## Source excerpt

-*-

TODAY is the feast day of Saint Ultan, 7th-century bishop of Ardbraccan in Ireland, where a holy well still bears his name. A man of letters, he educated and fed numerous poor students and was famed for his care of sick children sometimes caring for 'fifty and thrice-fifty' at a time. A proverb refers to 'Ultan's left hand against evil' which records the time, when, feeding children with his right hand, he defended Ireland against Norse invaders with his left. An early Irish poet wrote: 'Had it been the right hand that noble Ultan raised against them, no foreigner would ever have come into the land of Erin.'

4 September, 1886: Geronimo, chief of the Chiricahua Apaches (above), surrendered to the US Army. The most famous of the Apaches, Geronimo fought US federal troops and settlers encroaching on tribal lands for 11 years, especially in Arizona and New Mexico. After a defeat in March 1886 he agreed to go quietly to Florida but resisted internment of his people on a reservation, and escaped. He finally converted to Christianity, and became a farmer in Oklahoma, appearing on state occasions, including Theodore Roosevelt's inauguration. In 1906 he dictated his life story. He died, aged 80, in 1909.

1918: The Germans retreated to the Siegfried Line.

1965: Albert Schweitzer, doctor and missionary, died.

-*-

## Data extract

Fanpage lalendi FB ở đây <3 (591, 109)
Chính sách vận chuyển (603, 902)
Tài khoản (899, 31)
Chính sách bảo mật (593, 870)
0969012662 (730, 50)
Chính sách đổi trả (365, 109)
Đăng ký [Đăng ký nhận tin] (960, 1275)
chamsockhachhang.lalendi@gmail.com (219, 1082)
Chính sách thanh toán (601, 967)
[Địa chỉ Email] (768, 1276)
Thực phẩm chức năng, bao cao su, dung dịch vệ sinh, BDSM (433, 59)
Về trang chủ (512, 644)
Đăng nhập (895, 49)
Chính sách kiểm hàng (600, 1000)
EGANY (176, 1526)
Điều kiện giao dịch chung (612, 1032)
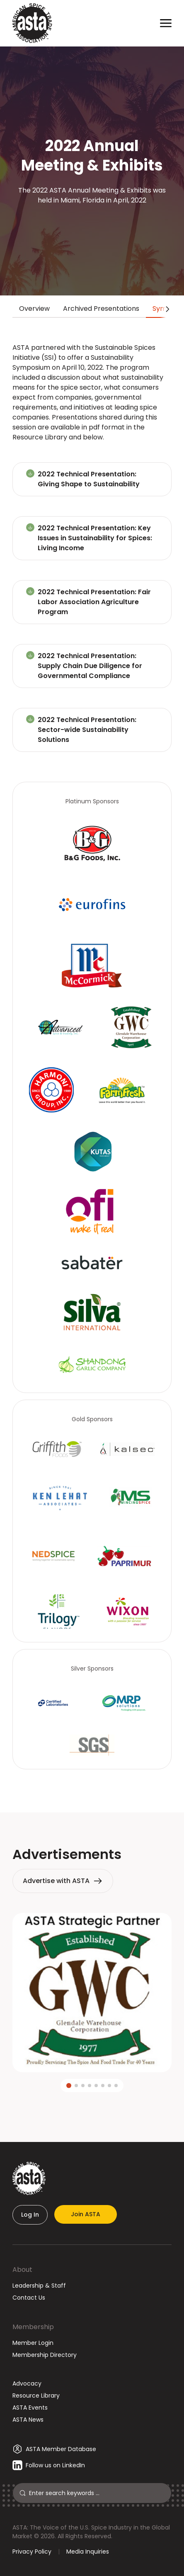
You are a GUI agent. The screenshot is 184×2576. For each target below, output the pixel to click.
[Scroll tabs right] (166, 309)
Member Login (32, 2343)
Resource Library (36, 2395)
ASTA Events (30, 2407)
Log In (30, 2214)
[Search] (97, 2493)
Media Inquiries (87, 2551)
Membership (33, 2327)
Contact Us (28, 2297)
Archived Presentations (101, 308)
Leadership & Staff (39, 2285)
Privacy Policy (31, 2551)
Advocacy (26, 2383)
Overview (34, 308)
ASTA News (28, 2419)
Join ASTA (85, 2214)
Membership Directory (44, 2355)
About (22, 2269)
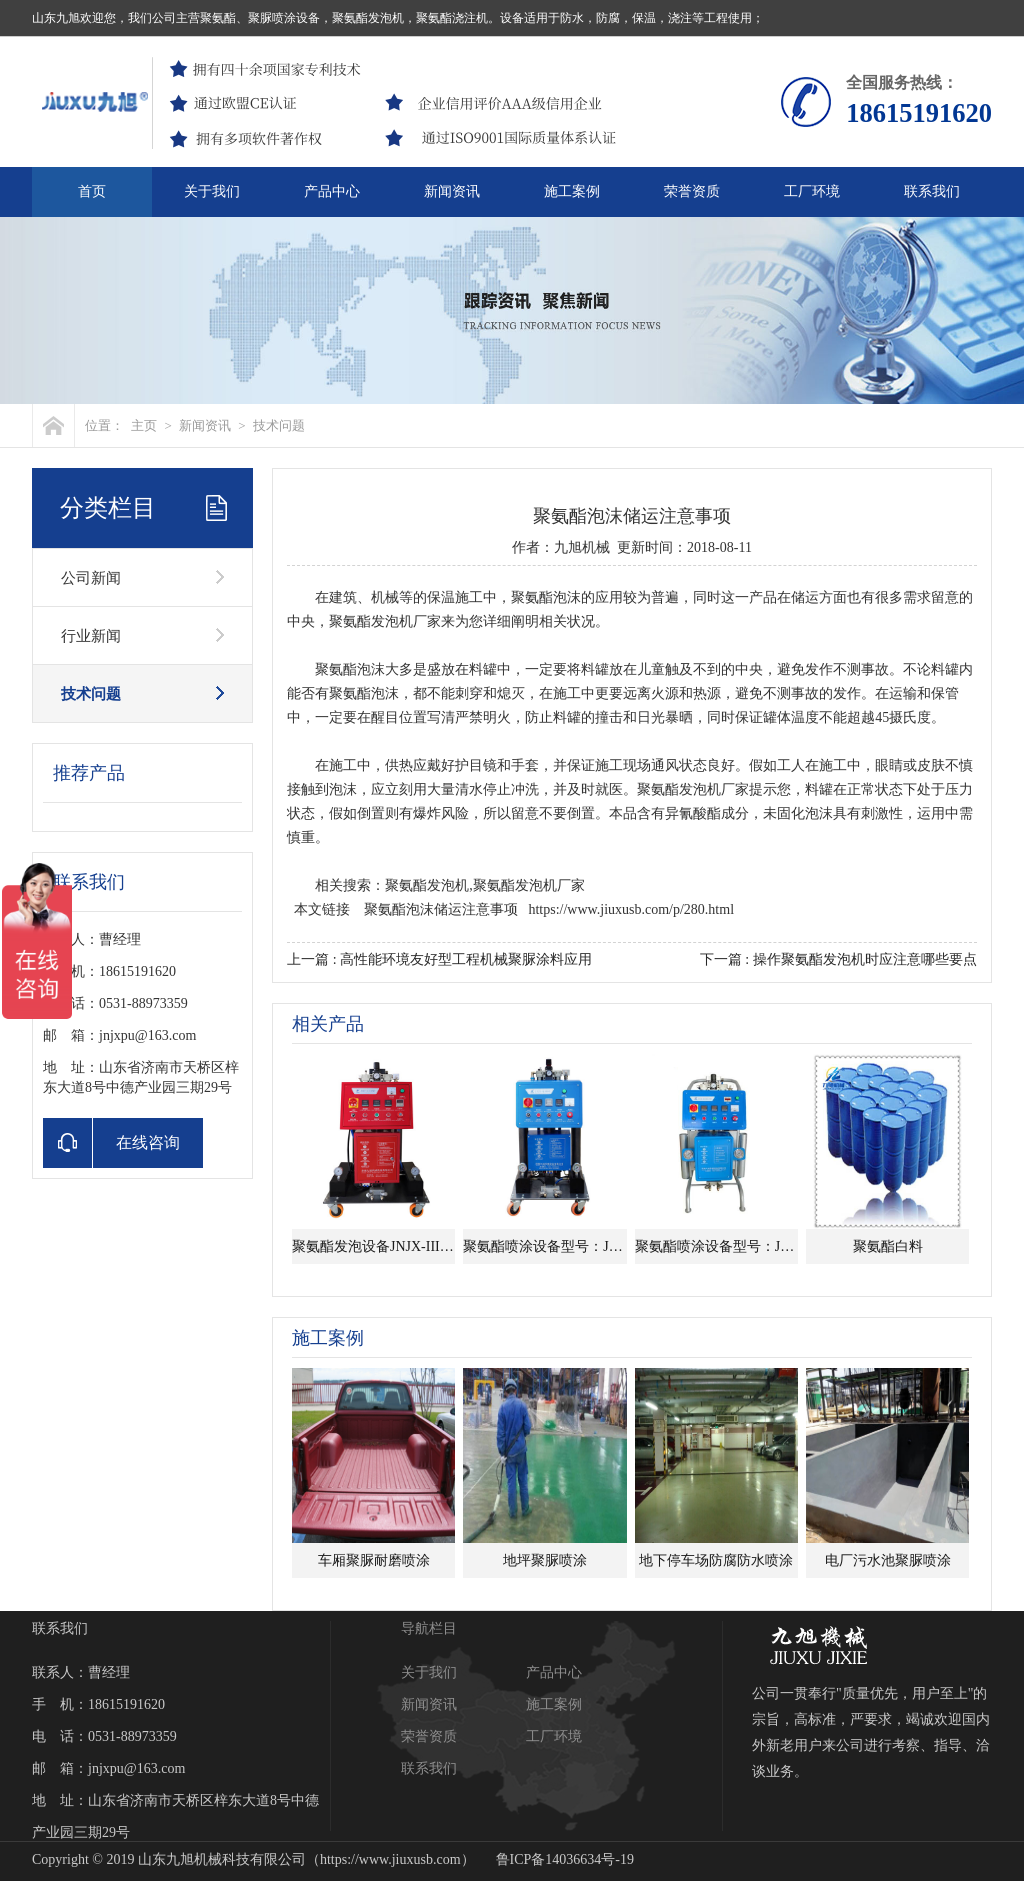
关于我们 (212, 191)
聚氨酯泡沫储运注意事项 (441, 909)
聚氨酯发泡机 (371, 621)
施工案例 (572, 191)
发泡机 (448, 885)
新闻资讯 (452, 191)
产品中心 (332, 191)
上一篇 (439, 959)
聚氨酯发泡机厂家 (693, 789)
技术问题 (279, 425)
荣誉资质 (692, 191)
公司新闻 (91, 578)
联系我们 (932, 191)
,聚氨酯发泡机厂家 (527, 885)
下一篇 (838, 959)
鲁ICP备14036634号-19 (565, 1859)
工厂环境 (812, 191)
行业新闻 (91, 636)
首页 (92, 191)
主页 (144, 425)
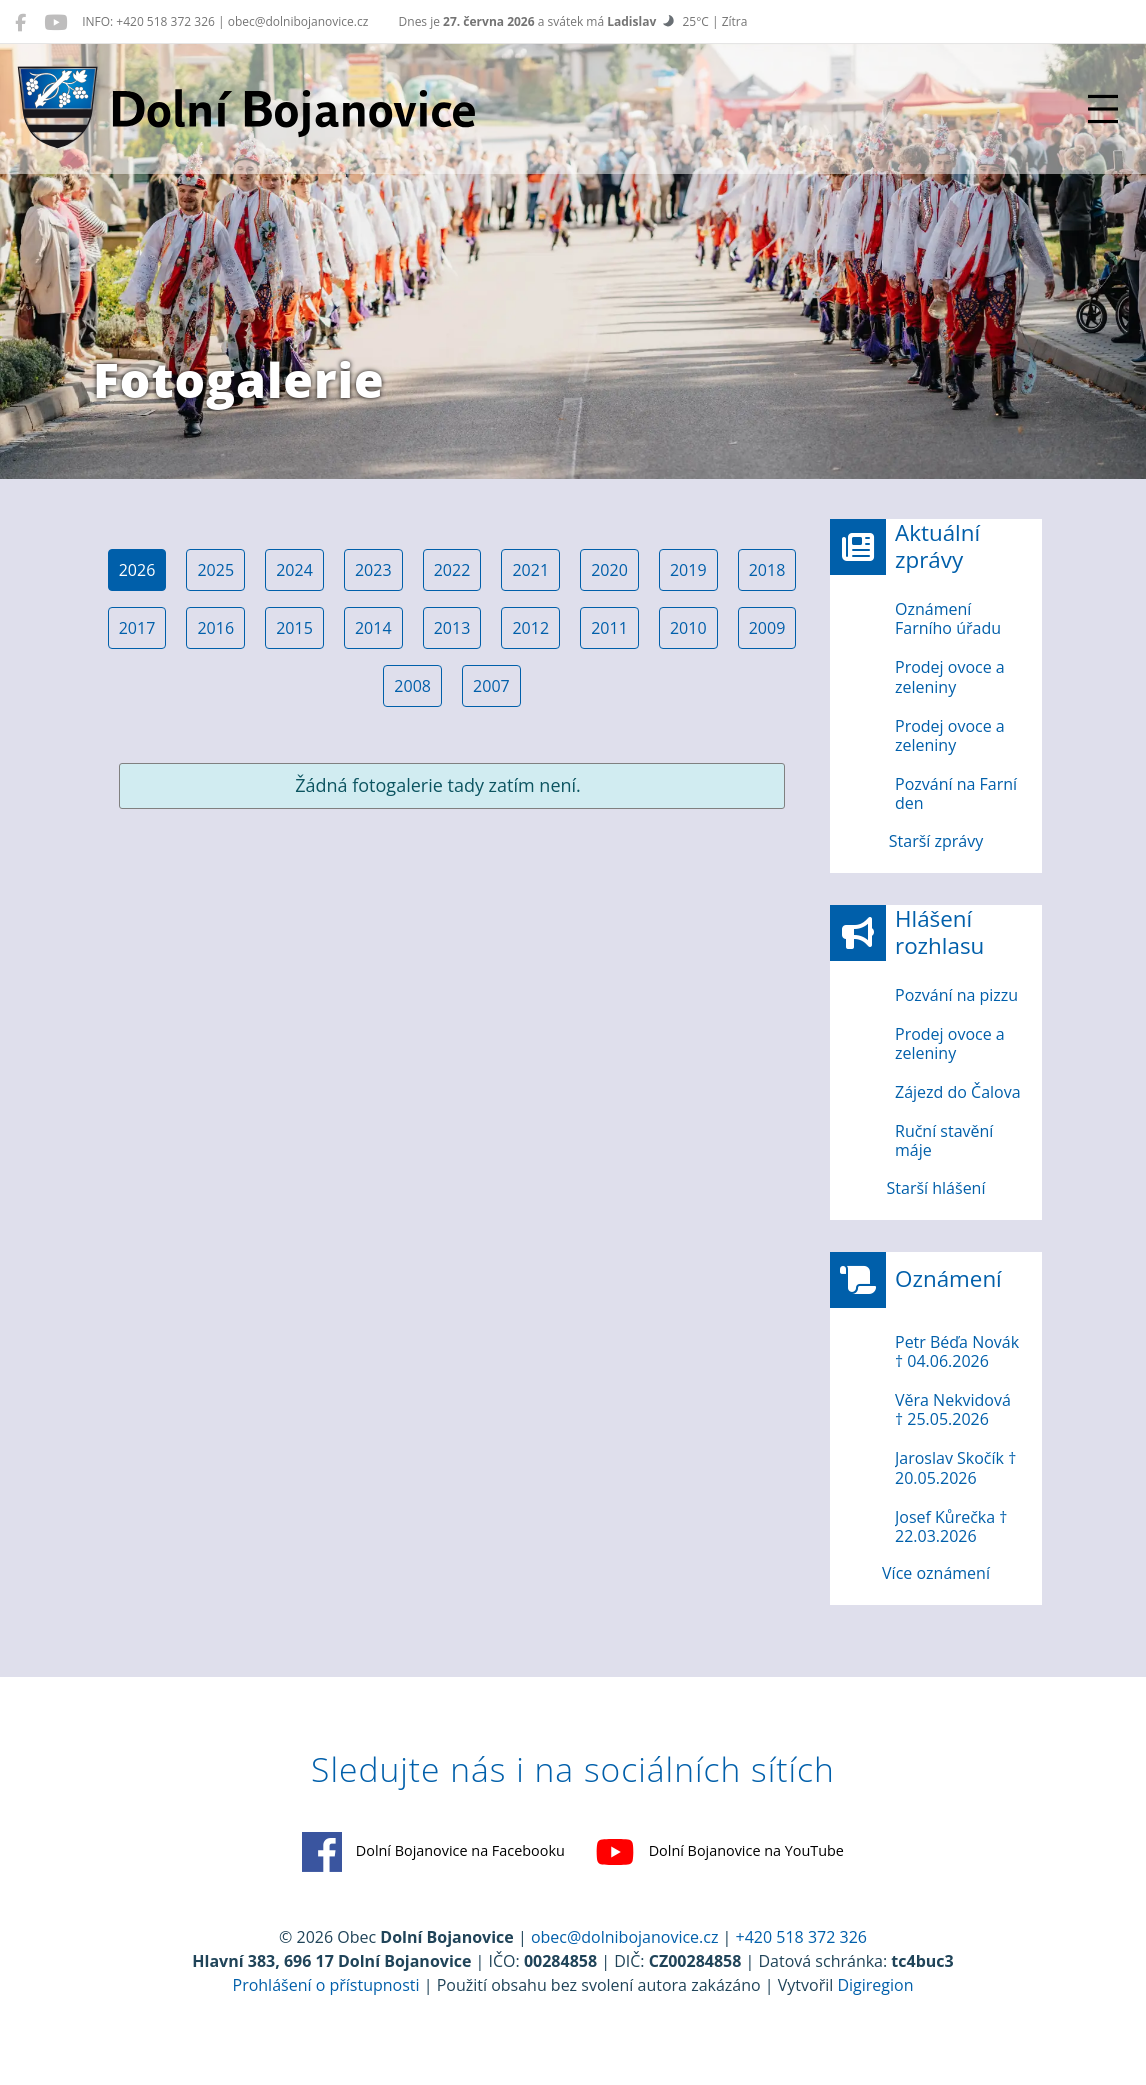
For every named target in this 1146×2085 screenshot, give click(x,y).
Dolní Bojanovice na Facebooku (433, 1852)
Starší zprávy (936, 841)
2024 (294, 570)
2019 (688, 570)
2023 (373, 570)
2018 (767, 570)
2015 (294, 628)
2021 (530, 570)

-*-

## To be done
[A] Retype the part of the almanac excerpt starting at "4 September, 1886: Geronimo, chief" and ending at "80, in 1909.".
[B] Say how many lines of the listing contain the string "click", treating case as significant, and give only the number.

## Answers to the exercises
[A]
4 September, 1886: Geronimo, chief of the Chiricahua Apaches (above), surrendered to the US Army. The most famous of the Apaches, Geronimo fought US federal troops and settlers encroaching on tribal lands for 11 years, especially in Arizona and New Mexico. After a defeat in March 1886 he agreed to go quietly to Florida but resisted internment of his people on a reservation, and escaped. He finally converted to Christianity, and became a farmer in Oklahoma, appearing on state occasions, including Theodore Roosevelt's inauguration. In 1906 he dictated his life story. He died, aged 80, in 1909.

[B] 2